「シュレーディンガーの猫」の解釈について考え初めてから1年以上経過したが、まだ、頭の中のモヤモヤした霧が完全には晴れてはいない。シュレーディンガーの猫やEPRパラドックスのもとになっているのが、2重スリット実験に端を発した観測問題である。
そこで、なんとも不思議な2重スリット実験についてもう少し掘り下げて考えてみた。その結果、頭の中の霧が完全に晴れて、やっと、すっきりすることが出来たので、それについて述べたいと思う。「シュレーディンガーの猫」とダブっているところが多いですがお許しください。
いくつかの仮定を導入しているので、完全な理論というわけではないが、量子力学の謎解きに挑戦している人のヒントになれば幸いです。
専門家の方の中には、「なんてばかなことを言っているのか」と笑う人もいるでしょうが、ド素人の独り言だと思っていただければ、結構です。
ただ、私には、半死半生の猫や、多世界解釈、何光年も離れている素粒子同士が瞬時に情報交換できるということは、どうしても受け入れられなかったのです。
【注意】
「シュレーディンガーの猫」、「2重スリット実験」、「観測問題」などという言葉を聴いたことがない人は、これからの話は”ちんぷんかんぷん”になってしまうかも知れません。そのような人は、このページの最後に紹介しているサイトを先に訪問すると良いかも知れません。
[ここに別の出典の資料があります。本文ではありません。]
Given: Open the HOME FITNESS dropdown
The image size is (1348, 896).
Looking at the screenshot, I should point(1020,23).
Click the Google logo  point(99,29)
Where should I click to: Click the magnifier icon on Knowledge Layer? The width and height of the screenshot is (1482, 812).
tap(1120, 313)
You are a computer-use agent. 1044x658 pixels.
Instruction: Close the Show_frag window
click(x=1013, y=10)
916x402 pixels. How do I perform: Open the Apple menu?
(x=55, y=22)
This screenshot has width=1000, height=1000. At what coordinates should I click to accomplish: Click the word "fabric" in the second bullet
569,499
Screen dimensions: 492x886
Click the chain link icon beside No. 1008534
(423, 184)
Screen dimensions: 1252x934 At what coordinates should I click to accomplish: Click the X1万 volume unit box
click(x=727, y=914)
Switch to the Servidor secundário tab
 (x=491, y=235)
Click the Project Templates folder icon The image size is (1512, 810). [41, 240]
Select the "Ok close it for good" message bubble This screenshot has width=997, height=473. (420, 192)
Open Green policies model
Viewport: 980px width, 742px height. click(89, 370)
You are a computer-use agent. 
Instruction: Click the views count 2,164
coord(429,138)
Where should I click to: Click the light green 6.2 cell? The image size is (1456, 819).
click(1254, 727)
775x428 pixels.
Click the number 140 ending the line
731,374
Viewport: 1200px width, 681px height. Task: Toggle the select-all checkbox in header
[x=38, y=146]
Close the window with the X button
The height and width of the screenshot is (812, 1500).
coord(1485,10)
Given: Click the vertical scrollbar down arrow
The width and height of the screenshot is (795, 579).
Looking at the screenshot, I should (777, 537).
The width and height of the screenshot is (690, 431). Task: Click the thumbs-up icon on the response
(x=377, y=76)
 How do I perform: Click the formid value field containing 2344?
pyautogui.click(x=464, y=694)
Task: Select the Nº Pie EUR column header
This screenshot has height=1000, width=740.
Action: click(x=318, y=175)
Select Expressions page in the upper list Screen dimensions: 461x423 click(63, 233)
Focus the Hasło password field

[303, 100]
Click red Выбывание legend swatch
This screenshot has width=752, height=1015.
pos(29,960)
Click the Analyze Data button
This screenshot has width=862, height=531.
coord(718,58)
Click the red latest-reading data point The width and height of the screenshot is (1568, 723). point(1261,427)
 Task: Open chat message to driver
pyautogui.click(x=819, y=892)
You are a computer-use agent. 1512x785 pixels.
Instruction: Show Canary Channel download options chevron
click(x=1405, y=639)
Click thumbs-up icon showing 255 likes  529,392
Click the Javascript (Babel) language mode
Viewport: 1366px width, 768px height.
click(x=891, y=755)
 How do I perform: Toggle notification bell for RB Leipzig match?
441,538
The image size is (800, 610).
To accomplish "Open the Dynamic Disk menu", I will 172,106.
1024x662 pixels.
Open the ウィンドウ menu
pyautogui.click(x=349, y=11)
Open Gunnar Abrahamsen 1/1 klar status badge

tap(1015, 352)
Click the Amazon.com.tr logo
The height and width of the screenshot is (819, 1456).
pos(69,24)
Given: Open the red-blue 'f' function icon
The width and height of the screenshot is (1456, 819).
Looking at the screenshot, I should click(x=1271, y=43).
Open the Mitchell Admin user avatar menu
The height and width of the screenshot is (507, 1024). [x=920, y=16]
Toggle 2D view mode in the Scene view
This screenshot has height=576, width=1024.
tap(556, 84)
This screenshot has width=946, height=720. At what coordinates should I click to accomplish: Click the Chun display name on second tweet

現在の量子力学において、電子は、粒子としての性質と波(波動)としての性質を併せ持っていると考えている。2重スリット実験では、電子は波となって2つのスリットを同時に通過し、スクリーンに痕跡を残す。これを繰り返すとスクリーンに縞模様が現れる。
これこそが電子が波としての性質を持つ証拠である。(ここまでは納得)
粒子の電子はイメージできるけど、波(波動)の電子はイメージしにくいですよね。
波の状態になった電子は、複数の場所に同時に存在し、存在確率でしか表せない。
では次に、私が頭の中に描いている波の状態にある電子のイメージについて説明する。
まず、1個の粒子状電子をイメージしていただきたい。(これならイメージできますよね)
その粒子状電子は、じっとしておらず、ある範囲の中をランダムに動き回っている。(ブラウン運動のイメージ)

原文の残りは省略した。